Springfield Court of Appeals, Missouri
Dec 16, 1954
274 S.W.2d 497 (Mo. Ct. App. 1954)

Opinion

No. 7270.

December 16, 1954.

APPEAL FROM THE CIRCUIT COURT, CHRISTIAN COUNTY, JOE C. CRAIN, J.

Jack L. Rorschach, Vinita, Sam Appleby, Ozark, Charles E. Ginn, Aurora, for appellant.

Andrew Howard, Billings, Bill Davenport, Ozark, for respondents.


This is an appeal from a judgment of the Circuit Court of Christian County in a condemnation proceeding brought by Kamo Electric Co-operative, a corporation, to acquire an easement over and across the lands of the defendants for the purpose of constructing, maintaining and operating its electric transmission lines. The parties will be referred to herein as plaintiff and defendants.
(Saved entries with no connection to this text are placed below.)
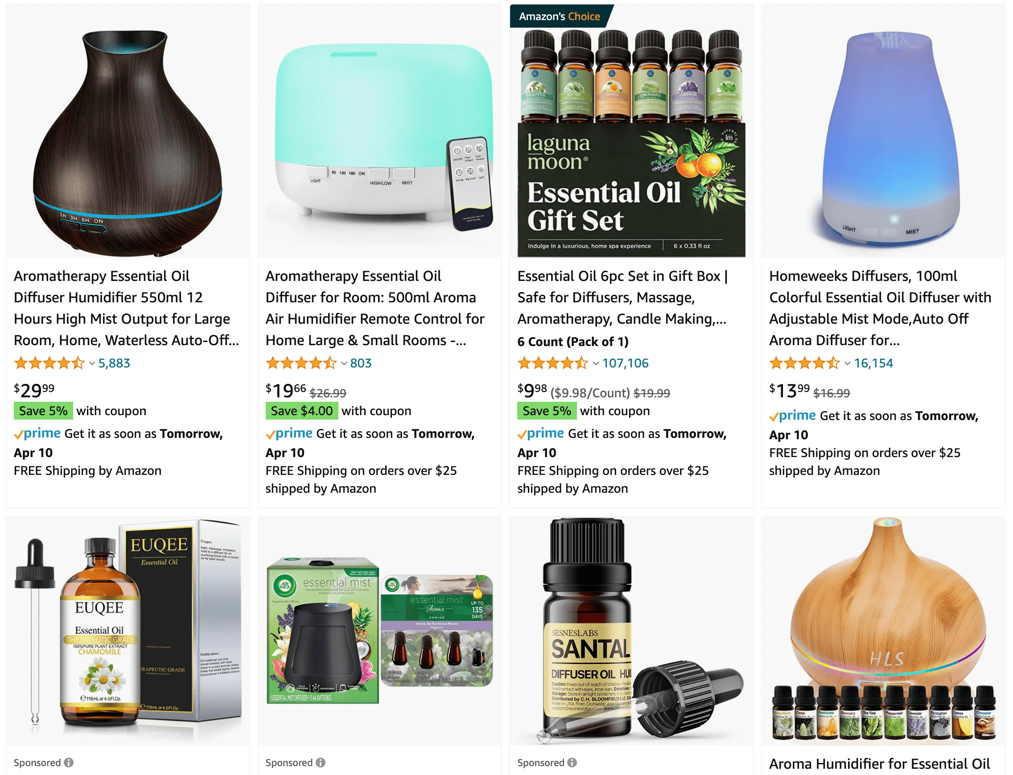Click the star rating of the Homeweeks diffuser
This screenshot has width=1013, height=775.
coord(804,364)
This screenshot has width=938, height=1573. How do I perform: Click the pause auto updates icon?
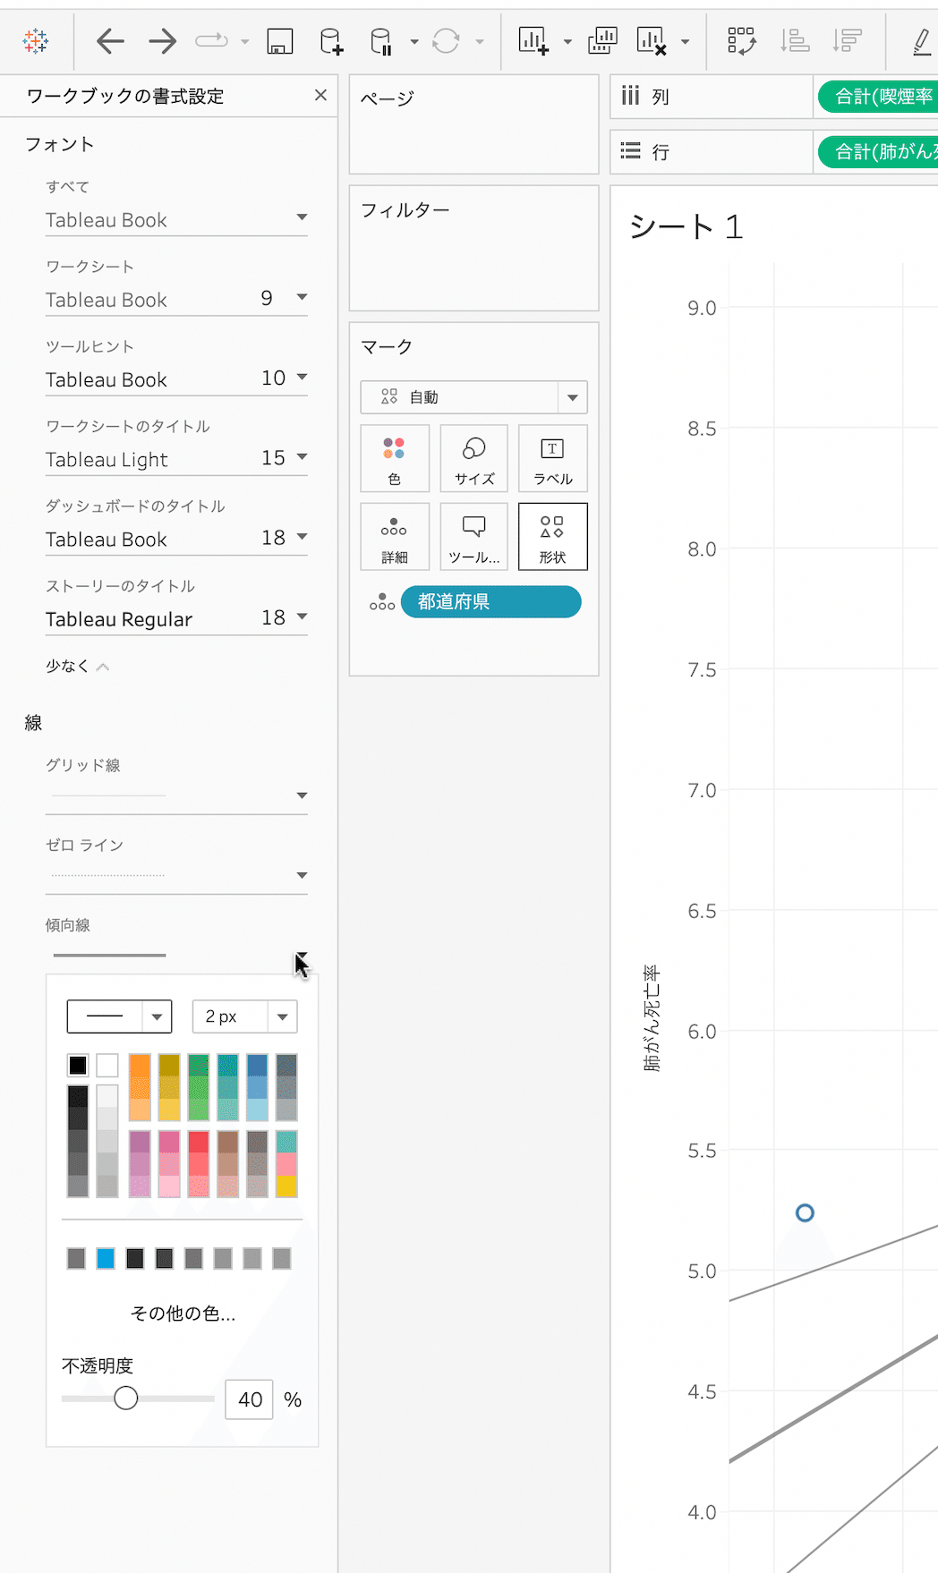[381, 41]
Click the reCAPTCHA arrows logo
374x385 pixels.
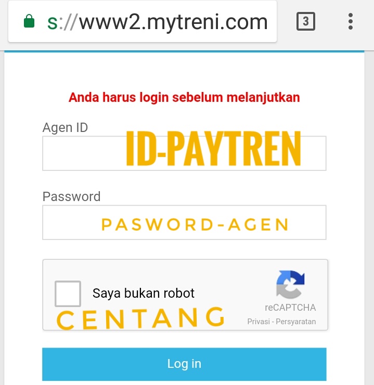(x=290, y=284)

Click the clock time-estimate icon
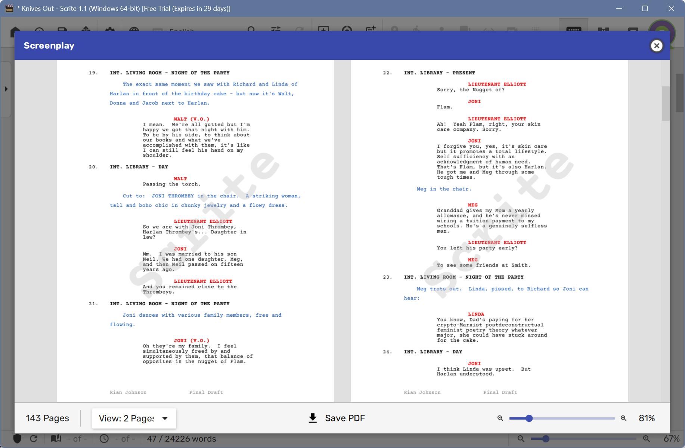coord(104,439)
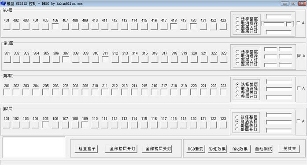Viewport: 307px width, 165px height.
Task: Uncheck the A checkbox for floor 3
Action: (299, 56)
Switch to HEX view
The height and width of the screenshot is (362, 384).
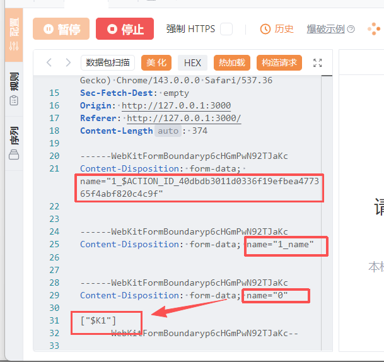coord(192,62)
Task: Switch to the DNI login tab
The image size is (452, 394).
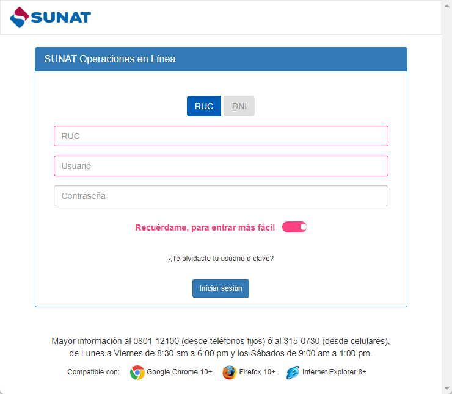Action: [x=239, y=106]
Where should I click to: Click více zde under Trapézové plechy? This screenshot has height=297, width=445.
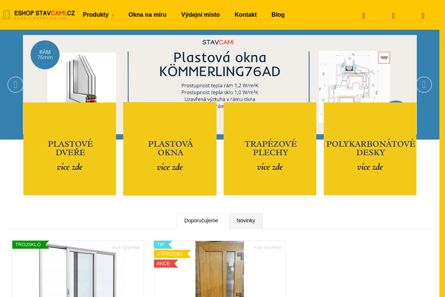tap(270, 167)
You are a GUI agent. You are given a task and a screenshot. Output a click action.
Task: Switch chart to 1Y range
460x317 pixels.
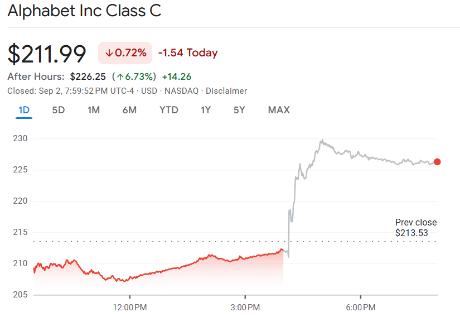pyautogui.click(x=206, y=110)
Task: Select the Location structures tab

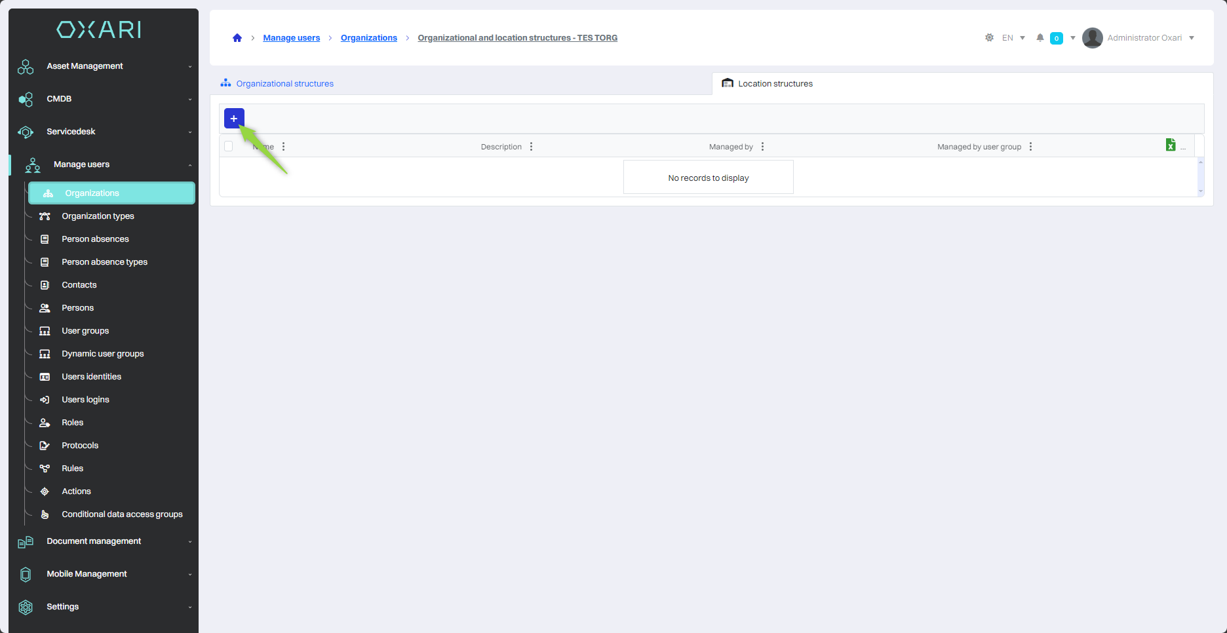Action: pos(775,84)
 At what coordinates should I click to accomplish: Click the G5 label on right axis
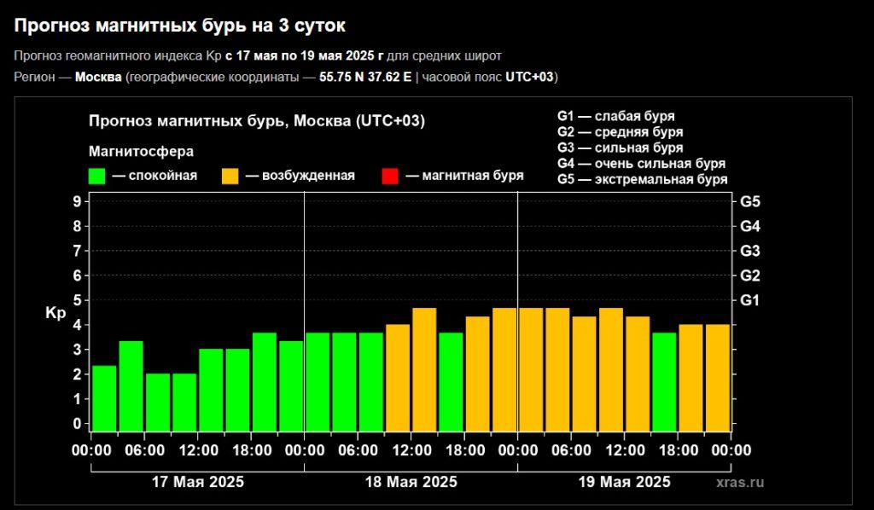coord(749,202)
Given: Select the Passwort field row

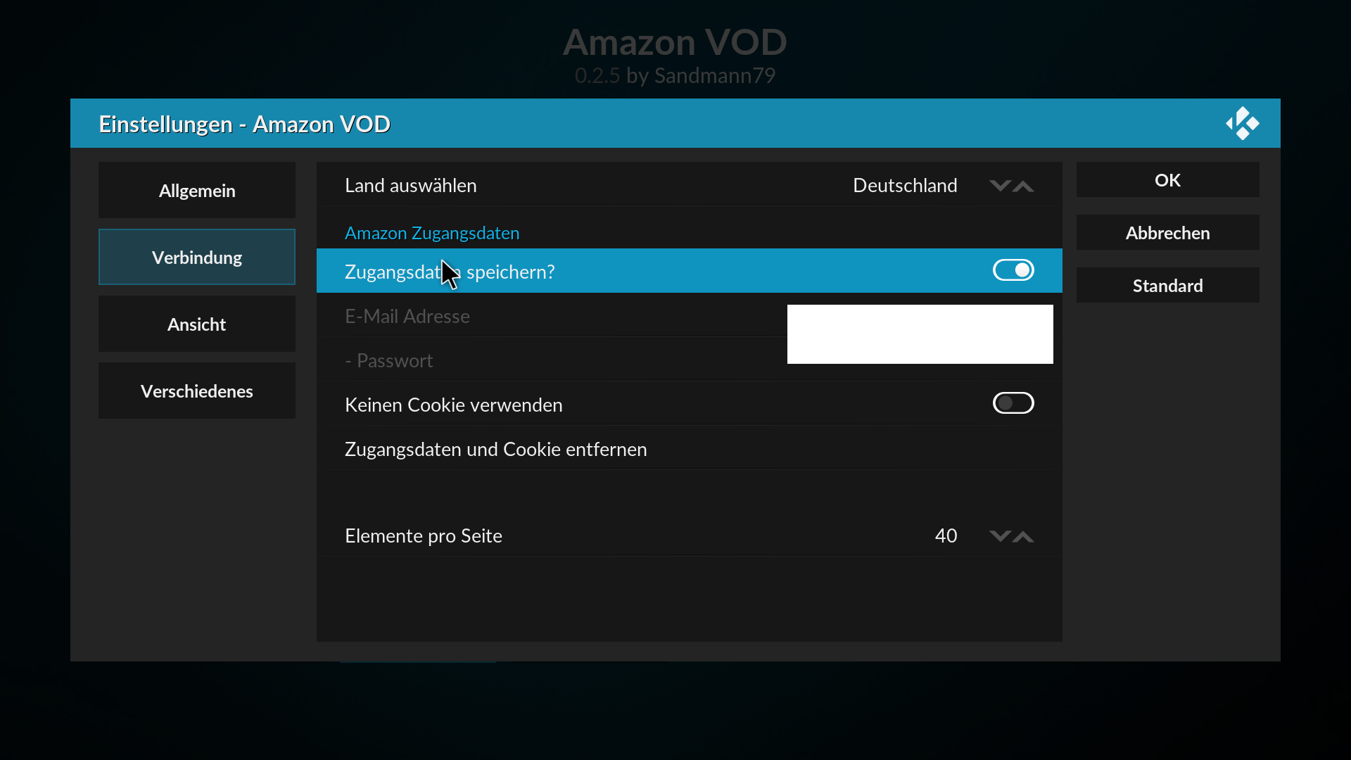Looking at the screenshot, I should coord(690,360).
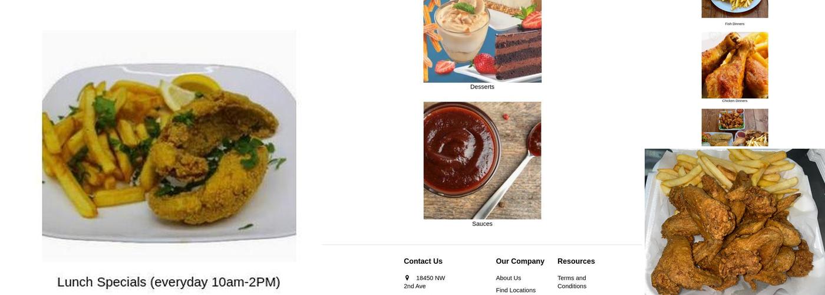Open the Terms and Conditions link
This screenshot has height=295, width=825.
pos(572,282)
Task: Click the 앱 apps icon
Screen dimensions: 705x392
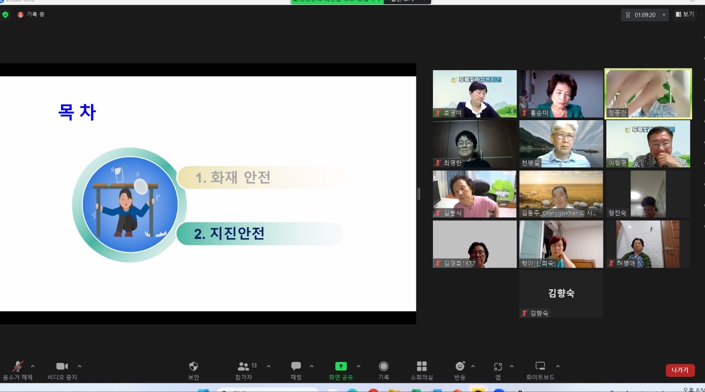Action: tap(498, 366)
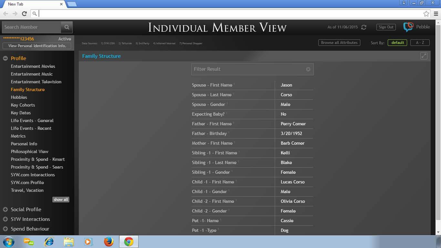Bookmark the page with the star icon
Image resolution: width=441 pixels, height=248 pixels.
(x=426, y=14)
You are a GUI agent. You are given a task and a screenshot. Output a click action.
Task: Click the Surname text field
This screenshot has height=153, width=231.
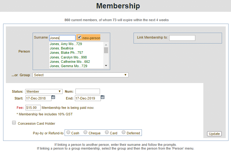click(62, 38)
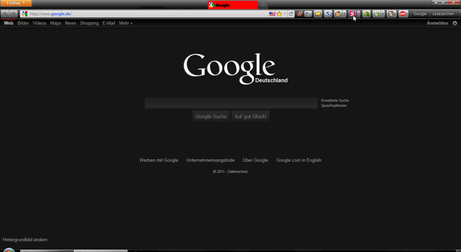
Task: Click the bookmark star icon in address bar
Action: 279,14
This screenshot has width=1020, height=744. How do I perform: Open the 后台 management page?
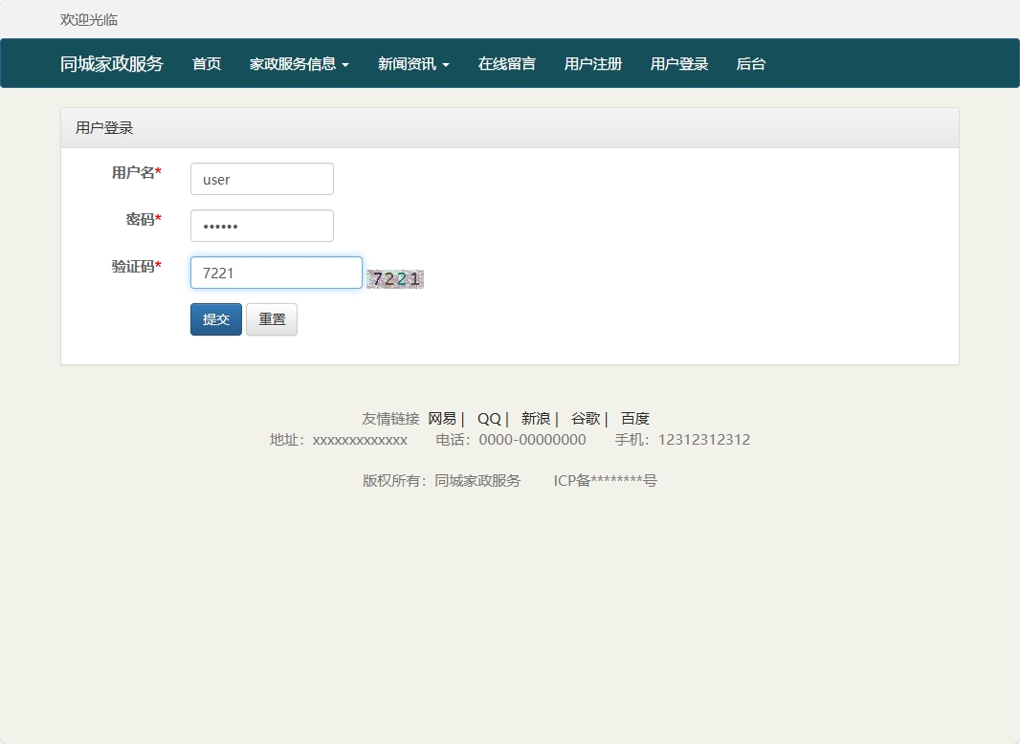pyautogui.click(x=751, y=63)
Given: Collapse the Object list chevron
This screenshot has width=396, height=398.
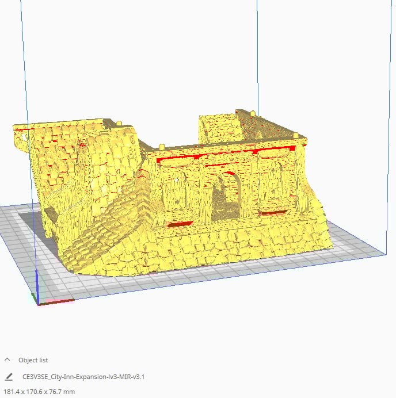Looking at the screenshot, I should pos(7,359).
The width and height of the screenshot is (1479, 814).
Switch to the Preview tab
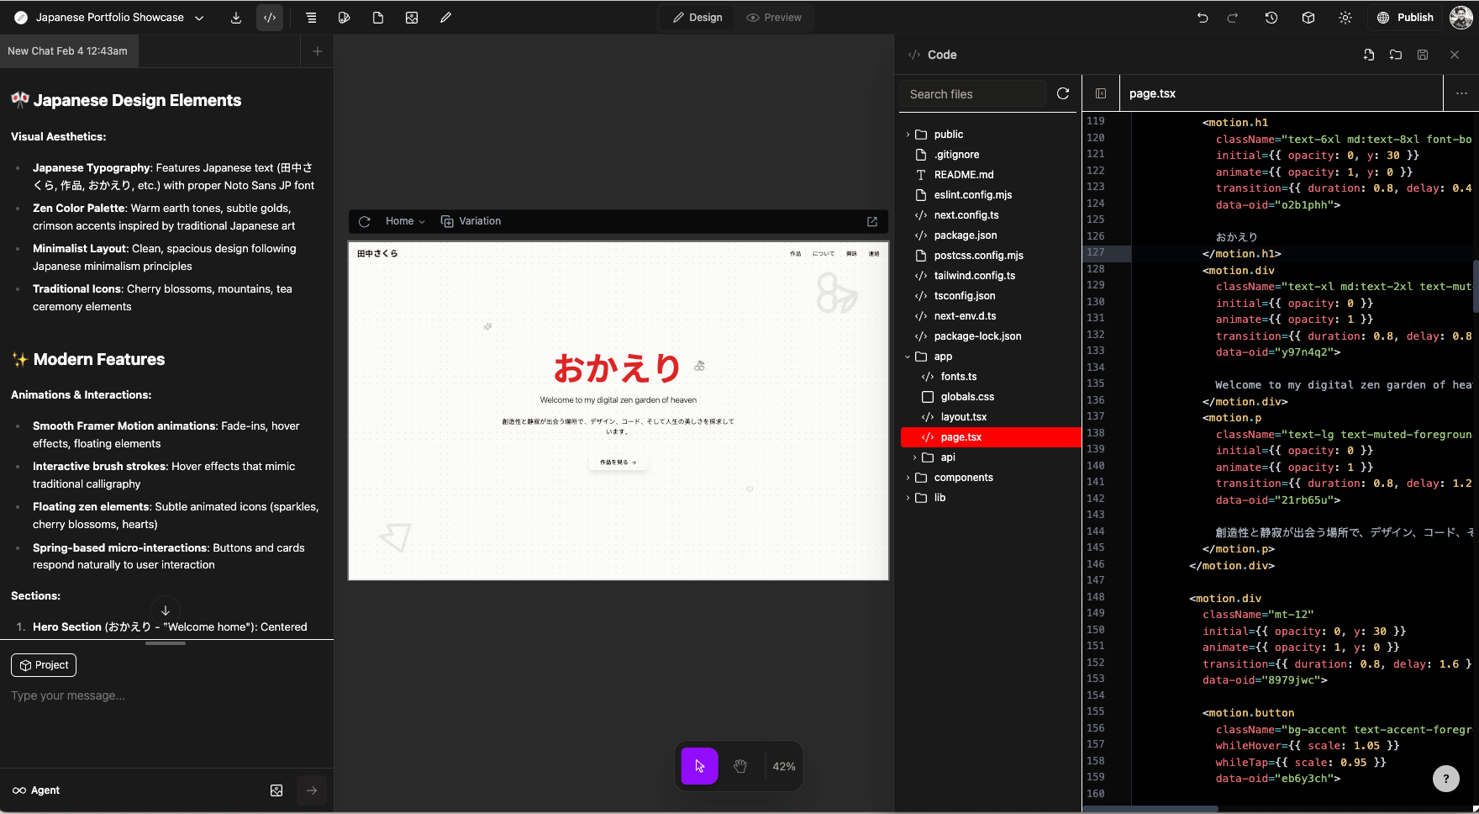click(774, 18)
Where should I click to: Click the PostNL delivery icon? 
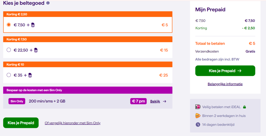(198, 116)
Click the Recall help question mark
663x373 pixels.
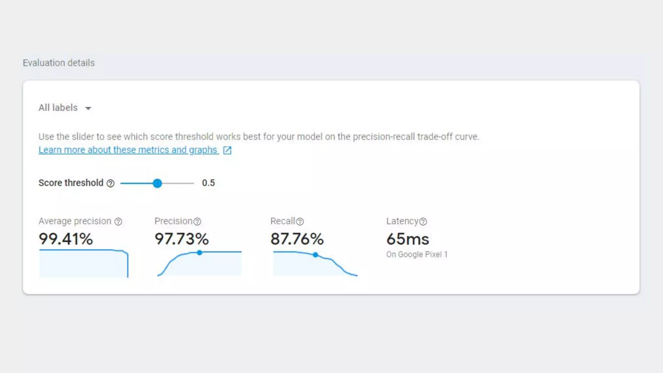coord(300,222)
The defendants' farm, across which the easement extends, lies in an "L" shape composed of four contiguous tracts; two adjacent 40's lying east and west, a 16-acre tract adjoining the east line of the east 40, and a 40-acre tract adjoining the north line of the west 40. The farm is owned, occupied and operated, chiefly as a dairy farm, by defendants, Clarence S. Baker and Alice Baker, husband and wife. It is improved with, among other things, a modern dwelling house, Grade "A" dairy barn, combined milk barn and milk house built adjoining the main barn, a rock building used for storing feed, two older barns, a tenant house, poultry house and brooder house. The farm is fenced and cross-fenced, mostly with woven wire but some barb wire.

The condemned easement, 100 feet wide, extends diagonally across each of the three 40's and the 16-acre tract from southeast to northwest, a distance of 3,525 feet. The transmission line is made up of aluminum stranded conductors attached to cross-arms on single wood poles. The poles range in height from 45 feet to 90 feet, with an average of about 55 feet and are spaced approximately 500 feet apart, with the conductors or transmission lines attached to the poles approximately 35 feet from the ground. The line is so designed that there will always be a clearance of the conductors above ground of approximately 21 feet when loaded under ice conditions. The line is designed to carry 69,000 volts of electric energy and is protected with oil circuit breakers, which in event of a fault on the line, will automatically open the line and de-energize it at both ends of a faulty section in about one-sixth of a second. There are 7 poles set on the easement right-of-way across defendants' farm and the transmission lines across this farm cross 8 fences.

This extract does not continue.